What happens when one of your comment/user/post instances outgrows its host? You have to split it further. Either logically again (users A-L on host1, M-Z on host2) or anonymously (even users on host1, odd users on host2).
Since nobody wants to constantly think about their data-layout the latter variant is definitely preferable.
MongoDB has a leg up here by providing a beta of anonymous, maintenance-free sharding already.
This will only work well if data access pattern is biased btw. And the virtual memory will not remove completely the dataset size limitation. For instance if you have 2 GB of RAM it will make sense to setup VM to have up to 32 GB of data for instance, given a biased enough access pattern, but it's not like it will work well with 1 TB of data.
That sounds bad. Very bad. Not for the people who are happy with redis today, but for those who are not touching it because of that constraint.
There are solutions to distribute among different servers that are not hard to implement and maintain.
Okay, I'll bite. Where is the turnkey solution that distributes my data over n redis-instances with automatic failover, automatic rebalancing after adding/removing an instance, n-copies for redundancy, reliable failure modes when an instance outgrows the available memory?

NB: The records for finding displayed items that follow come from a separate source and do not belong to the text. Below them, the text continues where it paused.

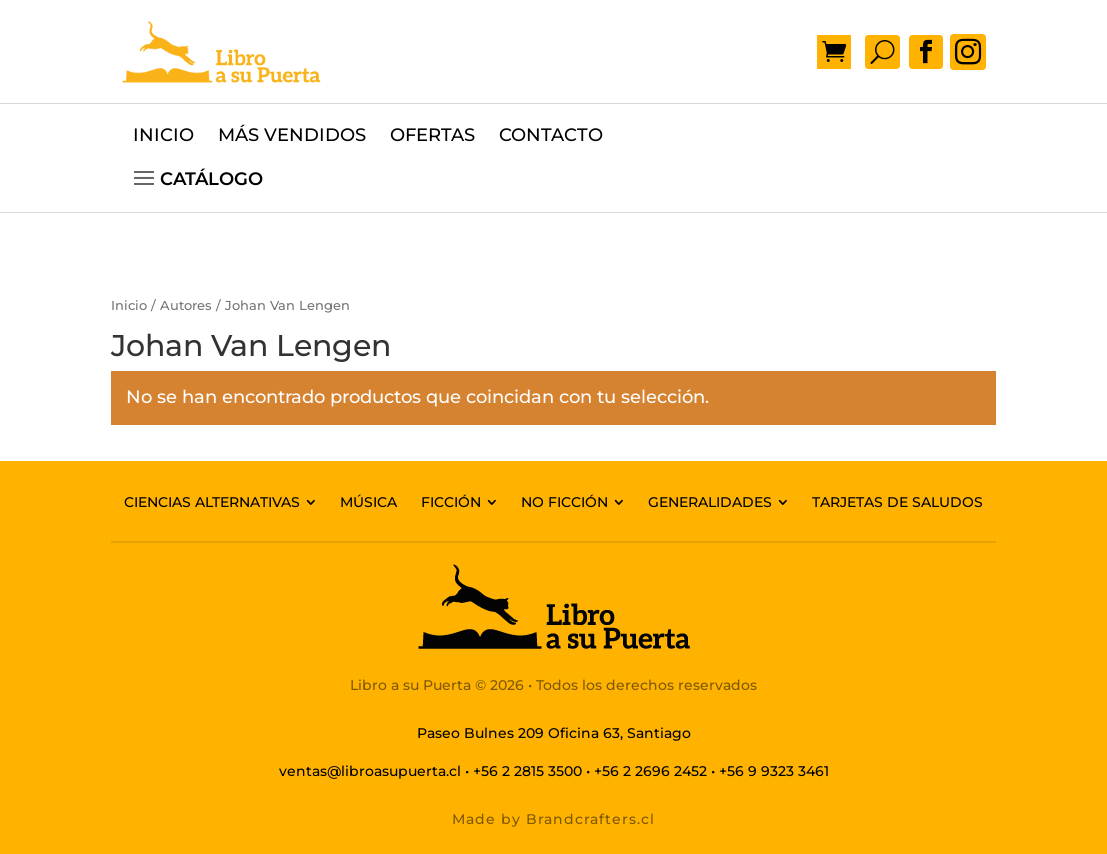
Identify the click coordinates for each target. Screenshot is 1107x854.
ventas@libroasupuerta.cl (370, 771)
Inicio (129, 305)
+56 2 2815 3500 (527, 771)
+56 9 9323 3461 (774, 771)
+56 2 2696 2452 (650, 771)
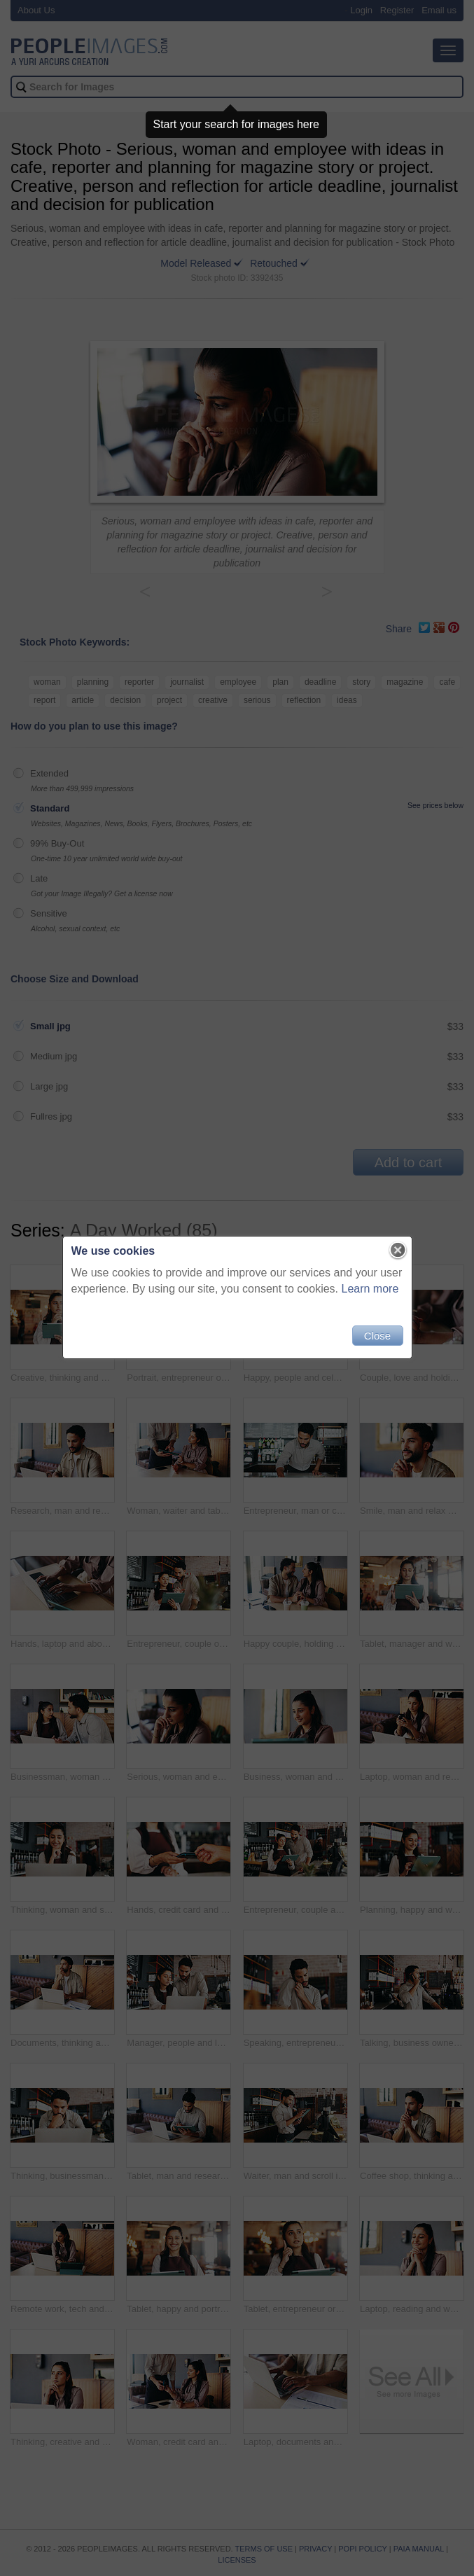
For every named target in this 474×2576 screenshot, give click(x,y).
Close (377, 1336)
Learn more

I would say without at least some of these features a redis-cluster could become a nightmare to maintain in the long run.
I would say without at least some of these features a redis-cluster could become a nightmare to maintain in the long run.
Indeed, this is very helpful, and it's exactly what redis-cluster will do. You talk to Redis-cluster, and it will talk to other N redis instances, handling faults, adding or removing nodes, and so forth.
It's like "mongos" process basically.
But the roadmap is to implement virtual memory first and redis-cluster later, as I think that virutal memory is a more promptly available solution to start, and works with applications designed to run into a singel Redis server (think to SORT BY and so o, sets intersections and so forth).
It's something like two release away. The next release will implement the Hash type, needed for virtual memory so that applications can be designed to put data that is accessed with similar patterns in the same hash.
HGET, HSET, HEXISTS, and HDEL are all I will need to implement genhash on top of Redis. Perfect.
Tonight we're rolling out yet another Redis application; as a backend "session-database" for a server farm. It's only 2-3 slower than shared memory, and just about the same speed as message passing.
Oh, now I understand, if I give you this basic api you can implement genhash! Ok got it.
Very happy to read you are rolling out Redis servers, it is cool to see such a great community feedbacks after just 9 months of the first line of code written :)
actually a lot of people overestimate the amount of their data. Btw there are a few solutions:
* given that RAM is cheap, use a Linux box with 32 or 64 GB of RAM. After all with the performances of Redis you need a single box when with other solutions more than one server is needed. It's hard to saturate 150,000 write or read per second even with a lot of users.
* to split data across different servers (using application-level partitioning or consistent hashing).
* to wait for Redis VM implementation (virtual memory).
Basically there is the plan to implement something like Operating Systems already do with memory pages. More information (and why we can't just let the OS do the work for us) in the Redis FAQ at http://code.google.com/p/redis/wiki/FAQ
Search for "Do you plan to implement Virtual Memory in Redis? Why don't just let the Operating System handle it for you?".